You learn a lot about a country by experiencing the culture in the city. You learn a lot more by traveling through it.
In the cities and anywhere else tourists gather, like the popular Restaurante Katok between Guatemala City and Chichicastenango, you see a population full of vendors. T-Shirts, wooden toys, dolls, bead and jade jewelry and fruit can be found without any struggle. You’ll also find a fair share of American goods, goods purchased and resold from other cities, pretty much anything you set your mind to. Children call out “Fruta” to passers-by in hopes of selling their cheap wares, unless they’re experienced enough to walk between where you’re going and ask you personally. Step out of the gas station near a major city and you’re sure to be approached by a man selling bootleg DVD’s or a woman selling baskets.
But ride the buses, most of which are old American school buses bought cheaply and driven to Guatemala, in any direction and you’ll see a different story. You’ll see homes of cinderblocks and sheet metal with garages consisting of wooden posts and a blue tarp. In the Sierra Madres you’ll see people walking across the mountain roads without shoes carrying bundles of firewood on their heads. You’ll see emaciated dogs and cows walking freely and eating whatever they can find.
But even in rural Guatemala the commercial is prevalent. Copyright enforcement seems to be nonexistent, so Winnie the Poo or Sonic the Hedgehog of the remodeled American buses is common, as is seeing Porky Pig shilling pork rinds. Companies hang banners for cell phone ads along the road, but they also paint advertisements onto houses, freestanding walls and even rocks, although they’ll have to compete for space with political parties.

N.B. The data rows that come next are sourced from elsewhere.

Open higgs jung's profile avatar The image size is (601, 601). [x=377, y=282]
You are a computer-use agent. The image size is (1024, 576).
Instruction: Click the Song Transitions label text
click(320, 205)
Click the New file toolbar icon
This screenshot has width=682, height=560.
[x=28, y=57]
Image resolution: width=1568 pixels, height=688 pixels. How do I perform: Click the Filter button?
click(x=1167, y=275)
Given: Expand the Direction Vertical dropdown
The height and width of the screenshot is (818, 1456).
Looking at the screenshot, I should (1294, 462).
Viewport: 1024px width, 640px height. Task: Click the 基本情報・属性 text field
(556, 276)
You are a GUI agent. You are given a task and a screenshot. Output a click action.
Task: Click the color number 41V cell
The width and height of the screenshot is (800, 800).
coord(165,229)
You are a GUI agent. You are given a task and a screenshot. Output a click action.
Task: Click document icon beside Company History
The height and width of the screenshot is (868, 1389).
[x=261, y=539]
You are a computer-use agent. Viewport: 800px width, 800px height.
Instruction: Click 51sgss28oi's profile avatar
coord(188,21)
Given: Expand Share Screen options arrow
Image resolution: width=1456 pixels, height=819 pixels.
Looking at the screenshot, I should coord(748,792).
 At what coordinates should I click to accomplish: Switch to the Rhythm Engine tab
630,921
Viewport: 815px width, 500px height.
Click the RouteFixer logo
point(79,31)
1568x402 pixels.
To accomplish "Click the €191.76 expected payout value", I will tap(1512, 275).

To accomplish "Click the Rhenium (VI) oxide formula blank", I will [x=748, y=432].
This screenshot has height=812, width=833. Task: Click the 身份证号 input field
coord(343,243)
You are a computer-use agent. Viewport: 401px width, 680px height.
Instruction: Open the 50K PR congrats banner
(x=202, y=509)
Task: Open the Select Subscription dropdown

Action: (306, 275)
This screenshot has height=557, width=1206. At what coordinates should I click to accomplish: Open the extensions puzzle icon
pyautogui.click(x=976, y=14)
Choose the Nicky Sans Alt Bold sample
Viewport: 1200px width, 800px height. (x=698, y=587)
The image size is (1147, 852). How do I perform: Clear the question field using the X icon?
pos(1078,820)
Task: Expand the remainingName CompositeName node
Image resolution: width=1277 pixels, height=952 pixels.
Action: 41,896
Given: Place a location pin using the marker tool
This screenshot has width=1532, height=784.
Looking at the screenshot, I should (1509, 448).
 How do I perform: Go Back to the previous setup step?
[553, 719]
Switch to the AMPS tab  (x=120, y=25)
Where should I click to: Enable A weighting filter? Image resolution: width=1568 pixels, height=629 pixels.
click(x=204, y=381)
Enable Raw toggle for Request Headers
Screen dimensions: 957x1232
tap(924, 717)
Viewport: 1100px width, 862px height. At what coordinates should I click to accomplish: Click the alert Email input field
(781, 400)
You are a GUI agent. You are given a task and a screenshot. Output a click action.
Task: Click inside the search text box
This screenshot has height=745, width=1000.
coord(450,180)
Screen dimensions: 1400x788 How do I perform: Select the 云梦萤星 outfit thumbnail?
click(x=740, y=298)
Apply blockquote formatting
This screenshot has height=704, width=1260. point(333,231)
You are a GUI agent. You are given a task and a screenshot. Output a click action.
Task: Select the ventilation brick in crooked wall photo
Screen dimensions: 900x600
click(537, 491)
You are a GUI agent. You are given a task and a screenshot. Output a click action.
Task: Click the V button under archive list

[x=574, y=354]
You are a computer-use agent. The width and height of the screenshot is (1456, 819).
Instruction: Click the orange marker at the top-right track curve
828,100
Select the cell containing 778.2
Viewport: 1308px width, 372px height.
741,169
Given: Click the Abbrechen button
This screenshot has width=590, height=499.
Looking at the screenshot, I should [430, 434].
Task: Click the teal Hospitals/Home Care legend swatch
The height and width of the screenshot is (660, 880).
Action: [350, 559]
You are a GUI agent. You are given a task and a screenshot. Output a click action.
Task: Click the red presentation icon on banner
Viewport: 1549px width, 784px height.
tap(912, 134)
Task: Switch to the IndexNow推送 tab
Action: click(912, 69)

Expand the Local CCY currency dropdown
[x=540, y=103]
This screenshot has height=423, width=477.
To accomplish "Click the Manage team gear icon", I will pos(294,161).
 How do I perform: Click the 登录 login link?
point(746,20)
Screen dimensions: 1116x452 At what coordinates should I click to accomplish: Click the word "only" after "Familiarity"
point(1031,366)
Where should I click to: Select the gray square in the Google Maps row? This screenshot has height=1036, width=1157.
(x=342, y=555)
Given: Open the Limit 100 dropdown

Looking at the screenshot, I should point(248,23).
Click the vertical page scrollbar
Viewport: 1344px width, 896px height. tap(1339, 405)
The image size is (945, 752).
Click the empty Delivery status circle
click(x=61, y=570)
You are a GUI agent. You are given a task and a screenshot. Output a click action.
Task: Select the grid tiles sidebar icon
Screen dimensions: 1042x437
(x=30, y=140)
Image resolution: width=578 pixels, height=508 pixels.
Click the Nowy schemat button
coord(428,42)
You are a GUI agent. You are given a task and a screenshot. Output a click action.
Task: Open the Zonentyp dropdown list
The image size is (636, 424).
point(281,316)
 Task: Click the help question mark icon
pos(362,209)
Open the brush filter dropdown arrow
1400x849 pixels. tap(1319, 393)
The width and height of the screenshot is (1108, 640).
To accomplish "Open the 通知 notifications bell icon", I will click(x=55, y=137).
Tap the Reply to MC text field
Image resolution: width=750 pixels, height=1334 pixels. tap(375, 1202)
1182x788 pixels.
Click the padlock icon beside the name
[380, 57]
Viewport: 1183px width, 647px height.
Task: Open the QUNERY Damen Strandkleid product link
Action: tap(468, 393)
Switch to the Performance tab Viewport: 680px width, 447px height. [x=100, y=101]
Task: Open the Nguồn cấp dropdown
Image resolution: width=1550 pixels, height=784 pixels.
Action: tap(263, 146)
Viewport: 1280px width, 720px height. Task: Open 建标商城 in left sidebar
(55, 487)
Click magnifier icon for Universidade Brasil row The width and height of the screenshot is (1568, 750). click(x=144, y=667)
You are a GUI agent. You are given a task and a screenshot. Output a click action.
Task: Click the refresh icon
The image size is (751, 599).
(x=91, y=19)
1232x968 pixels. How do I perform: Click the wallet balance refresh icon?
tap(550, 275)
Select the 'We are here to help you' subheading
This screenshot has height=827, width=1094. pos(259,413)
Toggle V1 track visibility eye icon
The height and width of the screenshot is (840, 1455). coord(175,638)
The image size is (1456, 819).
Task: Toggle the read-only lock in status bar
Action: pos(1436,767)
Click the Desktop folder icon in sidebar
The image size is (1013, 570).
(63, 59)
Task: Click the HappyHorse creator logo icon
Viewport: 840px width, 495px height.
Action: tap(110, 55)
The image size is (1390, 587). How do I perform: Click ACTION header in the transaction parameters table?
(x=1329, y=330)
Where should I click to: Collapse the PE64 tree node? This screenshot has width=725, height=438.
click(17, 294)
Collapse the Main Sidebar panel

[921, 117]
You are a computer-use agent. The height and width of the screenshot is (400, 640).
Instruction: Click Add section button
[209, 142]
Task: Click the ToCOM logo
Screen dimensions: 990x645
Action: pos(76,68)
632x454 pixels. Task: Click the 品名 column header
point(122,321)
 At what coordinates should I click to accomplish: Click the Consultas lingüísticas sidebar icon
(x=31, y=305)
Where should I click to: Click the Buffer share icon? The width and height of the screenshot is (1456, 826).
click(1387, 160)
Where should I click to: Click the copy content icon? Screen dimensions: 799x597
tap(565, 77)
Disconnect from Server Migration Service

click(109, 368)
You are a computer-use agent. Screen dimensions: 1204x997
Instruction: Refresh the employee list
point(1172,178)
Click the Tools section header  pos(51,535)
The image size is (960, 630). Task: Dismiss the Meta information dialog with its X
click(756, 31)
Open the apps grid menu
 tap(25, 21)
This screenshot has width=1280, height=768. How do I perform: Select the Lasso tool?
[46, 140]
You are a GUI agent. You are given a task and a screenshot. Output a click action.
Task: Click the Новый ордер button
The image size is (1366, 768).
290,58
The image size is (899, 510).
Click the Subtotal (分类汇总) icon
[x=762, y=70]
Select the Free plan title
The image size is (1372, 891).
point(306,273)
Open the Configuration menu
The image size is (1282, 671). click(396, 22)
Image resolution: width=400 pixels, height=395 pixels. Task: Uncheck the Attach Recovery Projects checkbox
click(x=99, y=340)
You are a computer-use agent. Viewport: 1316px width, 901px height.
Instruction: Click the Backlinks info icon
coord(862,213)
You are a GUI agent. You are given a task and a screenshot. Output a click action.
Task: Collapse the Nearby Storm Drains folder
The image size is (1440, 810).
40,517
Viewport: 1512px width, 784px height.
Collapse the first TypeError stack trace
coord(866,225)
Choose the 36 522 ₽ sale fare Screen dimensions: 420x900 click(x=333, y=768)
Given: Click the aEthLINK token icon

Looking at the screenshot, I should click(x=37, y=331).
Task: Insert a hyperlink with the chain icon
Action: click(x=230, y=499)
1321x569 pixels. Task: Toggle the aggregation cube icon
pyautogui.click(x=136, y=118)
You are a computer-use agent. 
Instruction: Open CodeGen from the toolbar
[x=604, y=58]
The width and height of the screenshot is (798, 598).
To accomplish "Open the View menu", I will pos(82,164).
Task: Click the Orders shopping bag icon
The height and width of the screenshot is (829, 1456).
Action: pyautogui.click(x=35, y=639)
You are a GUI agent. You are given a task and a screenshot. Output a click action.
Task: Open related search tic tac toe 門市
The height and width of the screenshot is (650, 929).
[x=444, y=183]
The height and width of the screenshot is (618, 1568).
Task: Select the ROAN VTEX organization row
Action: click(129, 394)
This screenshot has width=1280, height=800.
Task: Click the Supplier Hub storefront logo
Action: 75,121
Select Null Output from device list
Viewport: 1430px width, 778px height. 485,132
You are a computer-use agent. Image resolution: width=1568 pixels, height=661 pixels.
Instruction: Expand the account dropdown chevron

Behind all of it in southwest Guatemala is the brilliant mountain scenery. Fields of corn hang on the sides of mountains and everything from pine trees to bamboo to cactus can be seen in the fields. For the traveler, seeing a banner advertising cell phone plans for gringos, amigos and extremos right next to a farm that has been active for more than a hundred years can seem odd. For Guatemalans, it just seems like a way of life.